Besides optimising healthcare resources, the Hospital at Home model aligns with the general preference among older adults to receive hospital-level care in their home, as long as the outcomes for them are similar. To find out whether this is the case, Professor Sasha Shepperd led a clinical trial involving over 1000 older adults who had been referred for hospital admission, for non-critical reasons. After consenting to take part, the participants were randomly allocated to either Hospital at Home or hospital admission.

‘After six months, there was very little difference between the two groups in the proportion of participants who had died, new cognitive impairment, the impact on daily living activities, or new chronic conditions’ she said. ‘Furthermore, Hospital at Home care was associated with slightly fewer patients moving into residential care after treatment, a reduced risk of developing acute confusion, and greater satisfaction with care. This provides strong evidence that caring for older people at home can be as good, or better, than hospital care.’ A follow-up economic assessment found that Hospital at Home was also less costly than hospital admission, with an average cost reduction of £2,265 per patient (reduced from an average hospital cost per patient of £17,390 to £15,124 for Hospital at Home).

A question of trust

However, since remote technologies within healthcare depend on collecting, storing, and transferring individual data, a key challenge facing its wider adoption is gaining confidence and acceptance from the public. According to Angeliki Kerasidou, Associate Professor in Bioethics at Oxford Population Health’s Ethox Centre, the increasing number of partnerships between healthcare services and private, profit-driven companies that supply digital technologies could potentially undermine public trust.

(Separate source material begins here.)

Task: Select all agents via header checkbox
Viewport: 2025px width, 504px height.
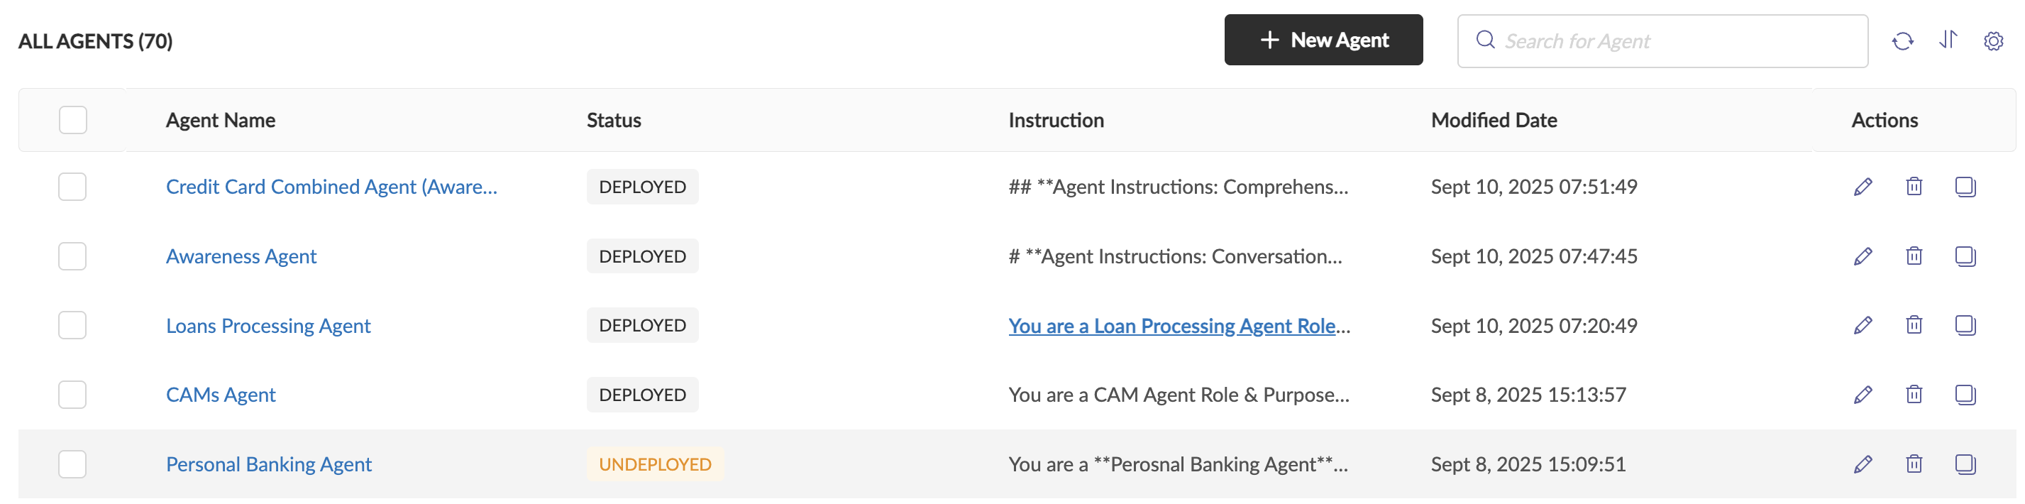Action: point(72,120)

In the UK, the public’s concern with and apprehension regarding the sharing of their health data with bodies outside the NHS, and particularly with commercial entities, is well documented. What is needed are clear guidelines to assist health services to set governance arrangements that place the common good at the core of the partnership.’Associate Professor Angeliki Kerasidou, Oxford Population Health

This trust will also be essential if data collected by remote technologies is to benefit health research. As Professor Doherty said: ‘The vast volume of valuable information from wearables on the health of UK citizens is currently inaccessible for research of relevance to clinical practice and public health policy. If large numbers of users of wearable devices and health-related apps shared their data, and this was linked to their records in healthcare databases, such a linked dataset could transform our understanding of the causes and consequences of diseases.’ However, many challenges need to be overcome first to realise this vision, including establishing trust and transparency, developing consent procedures, harmonising data across devices, linking to relevant databases, and establishing how and where data should be stored, besides who should have access.

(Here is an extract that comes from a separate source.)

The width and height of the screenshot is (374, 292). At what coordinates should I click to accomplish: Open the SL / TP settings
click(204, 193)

In addition to ethical concerns, there are also practical issues that can affect uptake of remote technologies. In his surveys of carers of people with dementia, Professor Jenkinson found that a common concern was the cost implication of testing new assistive technology devices, especially as dementia progressed. ‘Potentially, a centrally-funded repository of assistive technology devices that carers could borrow, trial and return when they are no longer useful for a person with dementia may help overcome some of the concerns of carers and reduce waste of resources’ he said.

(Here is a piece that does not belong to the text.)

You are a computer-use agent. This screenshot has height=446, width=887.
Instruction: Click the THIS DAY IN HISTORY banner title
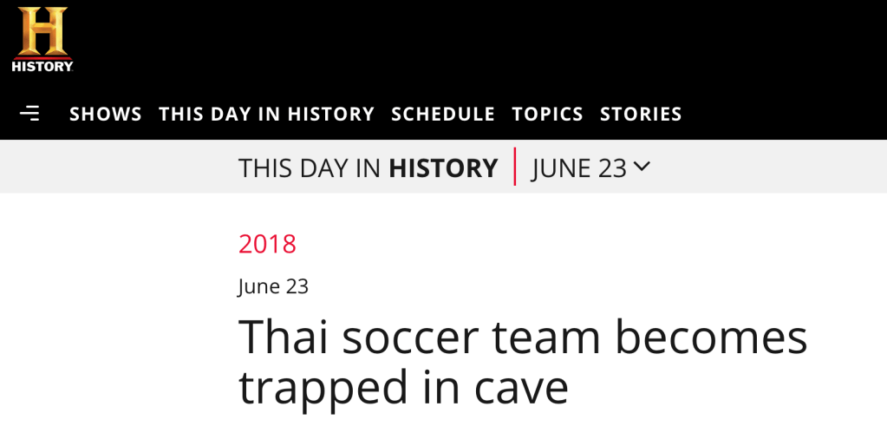click(368, 167)
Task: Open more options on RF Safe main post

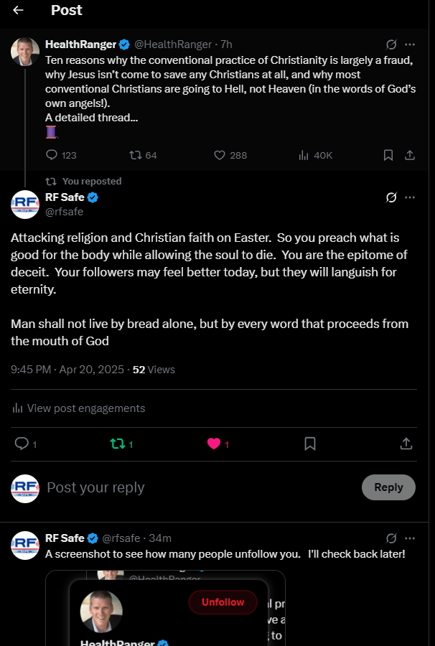Action: pyautogui.click(x=410, y=197)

In any case, as Professor Greenhalgh says, the usefulness of remote technologies is heavily dependent on each patient’s individual circumstances. ‘Even when the underpinning infrastructure is established, the question of whether digital technologies are appropriate for an individual patient requires a case-by-case assessment. This should take into account the specific health issue being addressed, the patient’s general health and comorbidities, their digital literacy and home set-up, the strength of the clinical relationship, and, where relevant, the capabilities of healthcare staff.’